- **Supplied text**
%%
Home Health & Hospice Week

Labor Law:

Get Ready To Offer OSHA-Required Paid Leave For COVID By July 5

ETS publication in the Federal Register starts compliance countdown.

There are a lot of new requirements in the Occupational Safety and Health Administration’s COVID-19 emergency temporary standards (ETS) interim final rule, and now providers know when they’ll have to comply with them.

OSHA released the long-awaited ETS rule on June 10, but compliance deadlines were based on the rule’s publication in the Federal Register. That official publication date was June 21, meaning the requirements with 14-day dates are effective July 5, and 30-day dates are effective July 21.

July 5 deadlines include those for a COVID-19 plan; paid leave; personal protective equipment (PPE); anti-retaliation protections; a COVID-19 log; reporting COVID-19-related hospitalizations and fatalities to OSHA; and employee notification of other worker cases, point out attorneys Courtney Malveaux, Jennifer Bologna, and Patricia Anderson Pryor with law firm Jackson Lewis.

July 21 deadlines include those for employee training; physical workstation barriers; and effective ventilation, Malveaux, Bologna, and Anderson Pryor say in online analysis.

One of the costlier and more controversial ETS provisions is the paid leave benefit for workers removed due to COVID. Under the “health screening and medical management” requirements, healthcare employers with more than 10 employees must “provide medical removal protection benefits in accordance with the standard to workers who must isolate or quarantine,” OSHA explains in an ETS fact sheet.

Removal: Specifically, the employer must “immediately remove any employee who is positive for COVID-19 … any employee who has been told by their healthcare provider that they are suspected to have COVID-19 and any employee who is experiencing certain COVID-19 symptoms,” OSHA says in the ETS interim final rule. “In addition, the employer must remove any employee who has had close contact with someone in the workplace who is COVID-19 positive (unless the employee has either been fully vaccinated or has recently recovered from COVID-19),” the rule continues.

More details about removal requirements are in the 98-question ETS Frequently Asked Question set at www.osha.gov/coronavirus/ets/faqs.

Return: For the COVID-positive or -suspected employees, “the employer must ensure that any such employee is kept out of the workplace until they either meet the return to work criteria or they test negative for COVID-19 based on a polymerase chain reaction (PCR),” OSHA specifies. For those who are unvaccinated and in close contact with a COVID-positive person at work, they “must be removed for 14 days or until they test negative for COVID-19 via a test provided at least 5 days after the exposure and paid for by the employer,” the rule details.
%%
- **Records supplied**
%%
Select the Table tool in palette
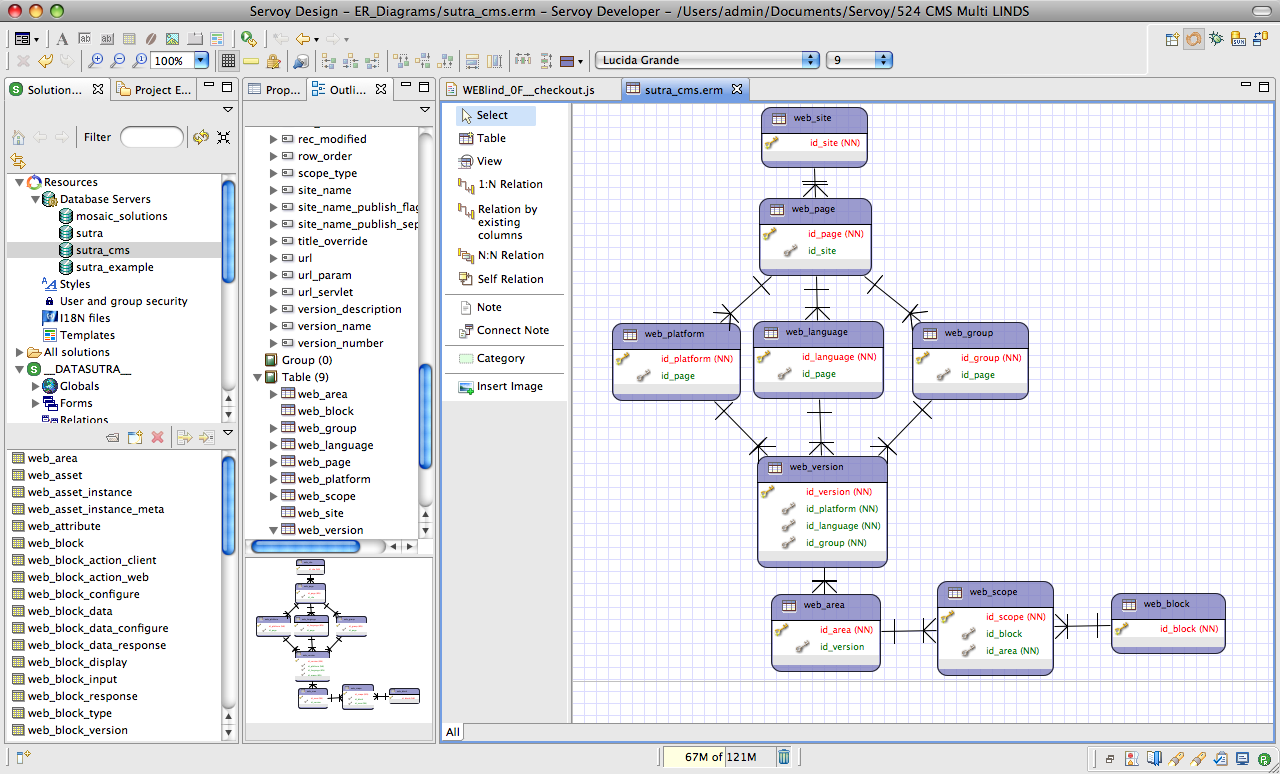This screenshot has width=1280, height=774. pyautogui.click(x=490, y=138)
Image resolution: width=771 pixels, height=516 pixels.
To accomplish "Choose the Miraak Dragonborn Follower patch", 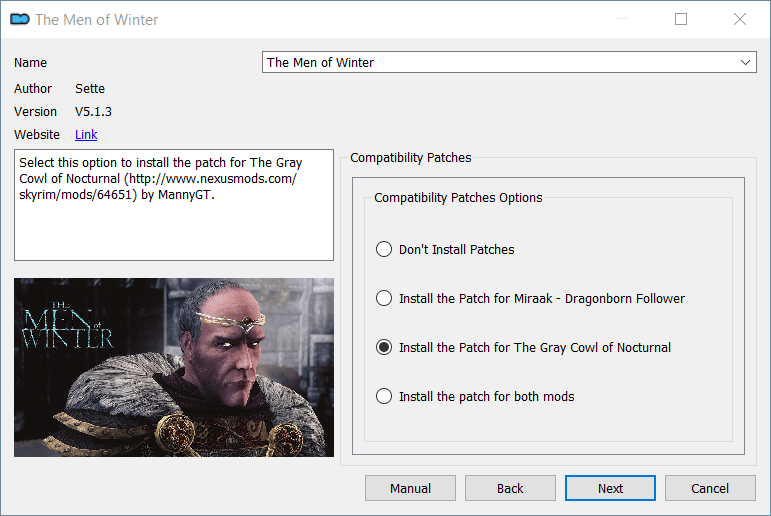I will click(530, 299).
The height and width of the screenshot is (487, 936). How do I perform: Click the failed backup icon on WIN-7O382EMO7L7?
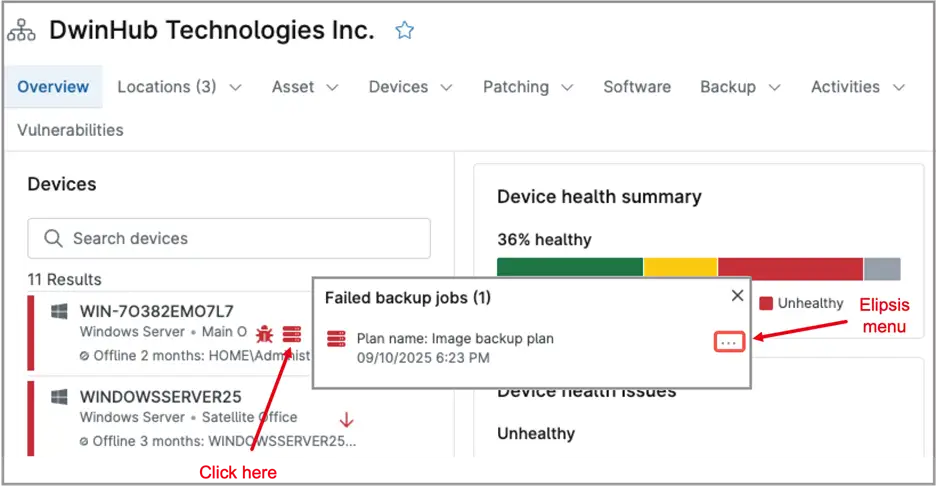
%%
- **Requirement**
Render into Spanish this sentence from the article on OSHA's COVID-19 paid leave deadlines: "That official publication date was June 21, meaning the requirements with 14-day dates are effective July 5, and 30-day dates are effective July 21."

- **Written answer**
Esa fecha de publicación oficial fue el 21 de junio, lo que significa que los requisitos con plazos de 14 días entran en vigor el 5 de julio, y los de plazos de 30 días entran en vigor el 21 de julio.